Il legale ha presentato un'istanza al Riesame di Napoli per chiedere l'attenuazione della misura cautelare del carcere. Nella richiesta depositata dal legale viene sottolineata l’insussistenza del pericolo di fuga, del rischio di inquinamento delle prove e della possibilità di reiterare i reati contestati, che sono accesso abusivo aggravato a strutture informatiche e diffusione di malware e programmi software, commessi in concorso.

Nel corso dell’interrogatorio, Miano ha ammesso di avere consultato le mail di diversi magistrati tra Napoli, Roma, Gela e Brescia. E inoltre, secondo quanto riferito da organi di stampa, avrebbe usato la password di un pm per accedere a materiale investigativo: grazie agli account privilegiati che aveva poteva probabilmente entrare nei data-base utenti e carpire user e password. Dagli atti d'indagine emerge anche che Miano si sarebbe collegato a un portale russo dove è possibile la compravendita di dati sensibili come, per esempio password e dati bancari.

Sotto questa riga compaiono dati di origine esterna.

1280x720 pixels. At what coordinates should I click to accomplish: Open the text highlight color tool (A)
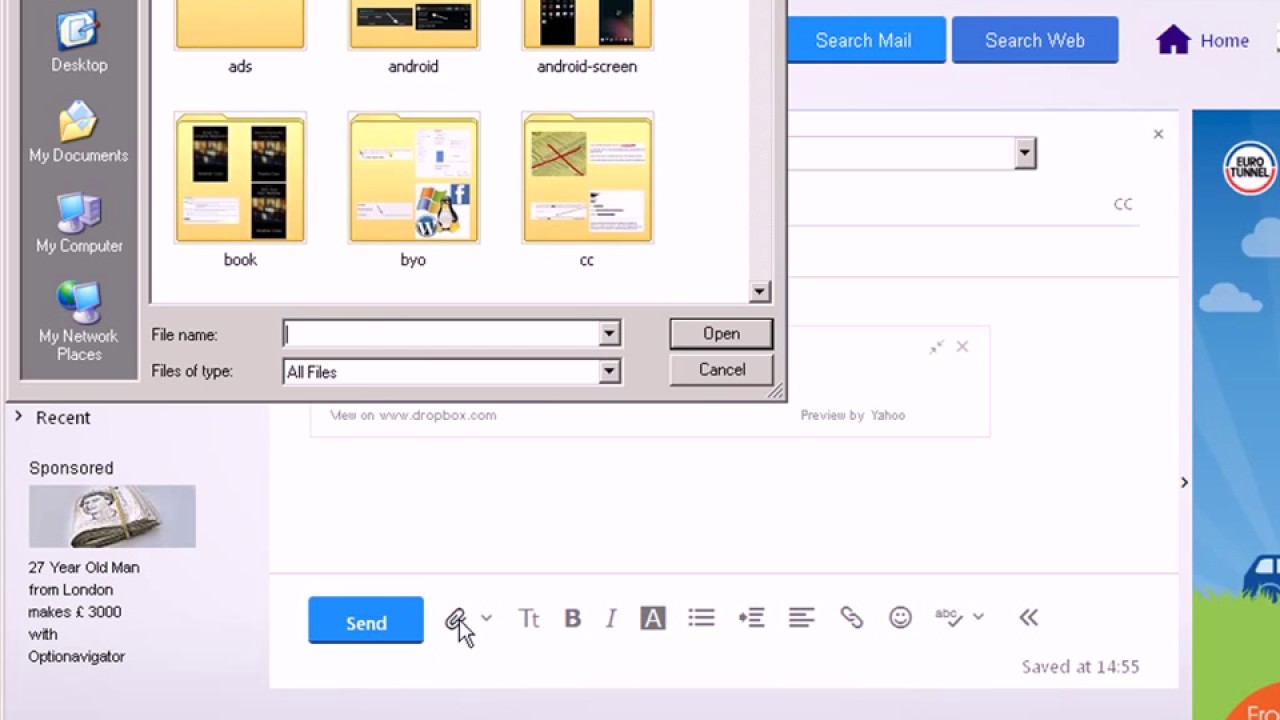coord(652,618)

Sul giovane hacker pende a Gela un procedimento per riciclaggio, dal 2021: la procura della Repubblica, su istanza del legale, ha restituito a Miano tutte le copie forensi degli hard disk che gli erano stati sequestrati all'epoca dalla Guardia di Finanza, attraverso un provvedimento del pubblico ministero titolare del fascicolo.